The Government have reviewed the viability of residential Real Estate Investment Trusts (REITS) and the listing requirements for REITS but have decided not to make any changes to the REITS regime at present.

Non-Domiciliaries and Residence

The Government has announced that from 6 April 2008 non-domiciliaries will have to pay an annual charge of £30,000 if they want to continue to benefit from UK tax exemption for their foreign income and gains. This looks like a blatant rip-off of last week's proposals by the Tories. The charge will apply only if the non-domiciliary has been resident in the United Kingdom for seven years or more. The Government has also said it will be consulting on whether non-domiciliaries who have resided here for more than ten years should have to pay more than £30,000.

Non-domiciliaries will also be denied personal allowances. A further package of measures are aimed at stopping arrangements to enable non- domiciliaries to bring income and gains into the United Kingdom without incurring a tax charge. These arrangements include the use of offshore trusts and companies to convert taxable income and gains into non-taxable payments. Another technique that has been used has been to remove the source of the income, e.g. by closing a bank account, and relying on the doctrine that no tax can arise if the source for the income exists no longer exists when the income is brought back into the United Kingdom in the following year.

The tests determining residence by reference to the number of days spent in the UK will be changed so that travelling days will now be regarded as days spent in the UK.

It is generally looking bad for non-domiciliaries.

Inheritance Tax

Headlines such as "IHT allowance doubled" are wrong. All that will happen is that the nil-rate band will become transferable between spouses. The double use of the nil-rate band was already available to any well advised couple. The measures do not help unmarried couples, siblings etc. This measure cannot be compared with the Tories’ proposals to raise the nil-rate band to £1 million per person.

Settlement Code and Arctic

Small businesses often operate though a company owned equally by the husband and wife. This enables them to take advantage of both of their personal reliefs and lower rate tax bands. In the "Arctic Systems" case, HMRC attempted to apply the existing settlement code to this common arrangement but were defeated before the House of Lords. As announced at the time, HMRC will be amending the settlement code so that it does now apply to these types of arrangements.

Stamp Duty

Certain transfers of shares and securities for no consideration attract a fixed stamp duty charge of £5. These will now be exempted, as will transfers of shares and securities where the consideration is less than £1,000.

Anti-Avoidance

A number of anti-avoidance measures have been introduced.

Tax relief is available for interest on loans to invest in partnerships or certain small companies. A scheme to accelerate the benefit of this tax relief has now been stopped.

Sale and leasebacks have been used to transfer the benefit of capital allowances from taxpayers unable to make use of them to taxpayers that could use them. These transactions will now be taxed as loans to prevent the transfer of the capital allowances.

Schemes which enabled taxpayers to claim a tax deduction for the cost of assets bought and then leased out while not paying full tax on the rental income have been attacked.

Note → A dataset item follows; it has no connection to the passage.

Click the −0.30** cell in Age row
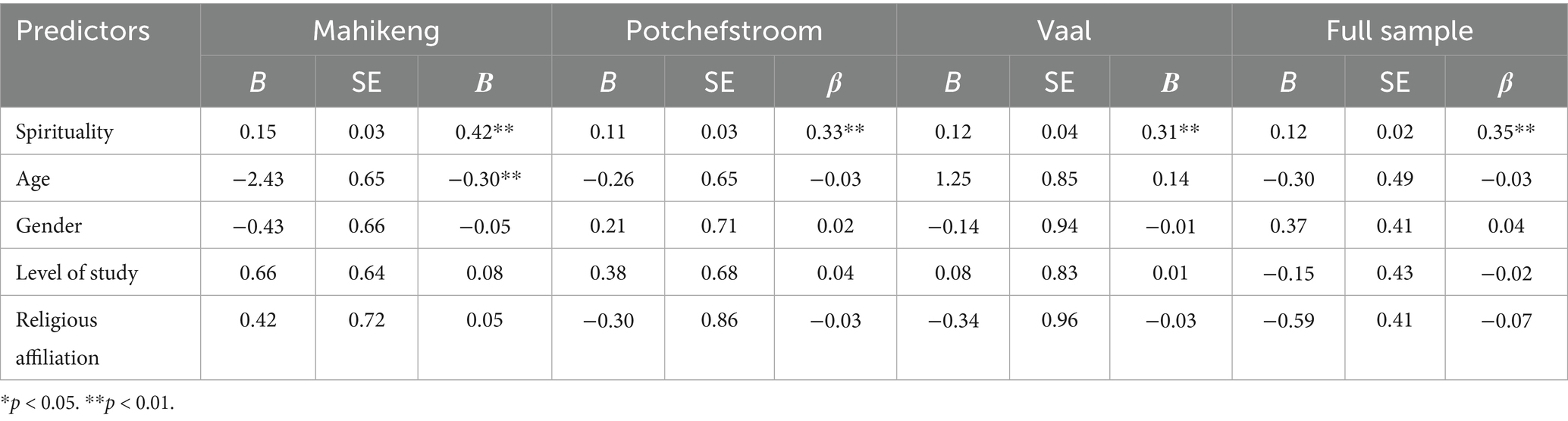1568x421 pixels. (x=484, y=179)
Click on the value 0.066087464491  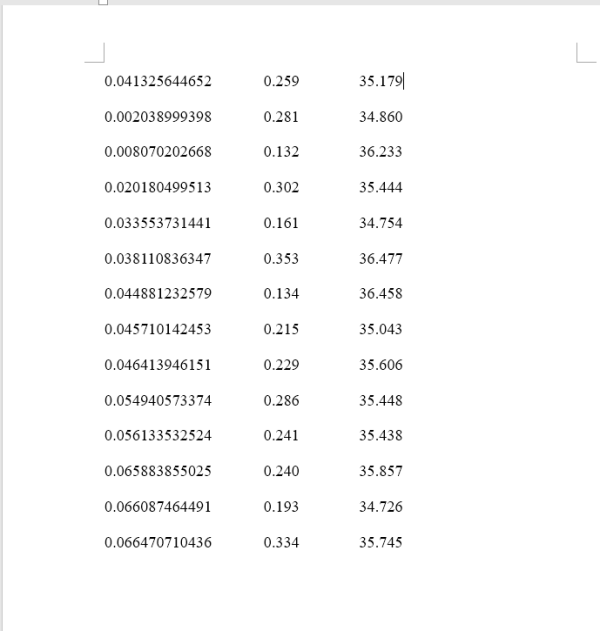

A company is exempt from tax on dividends and other returns generated by shares. But a company is taxable on interest from loans. HMRC have seen schemes using loans disguised as shares which generate a dividend-type return. Up to now these returns have not been taxable. Now, they will be.

Companies are eligible for tax relief on contributions paid to registered pensions schemes for the benefit of their employees. However, the tax relief for some large contributions is spread over four years. HMRC have seen schemes designed to circumvent the requirement to spread the tax relief by routing the contributions through a different company. This will be stopped.

This article is only intended as a general statement and no action should be taken in reliance on it without specific legal advice.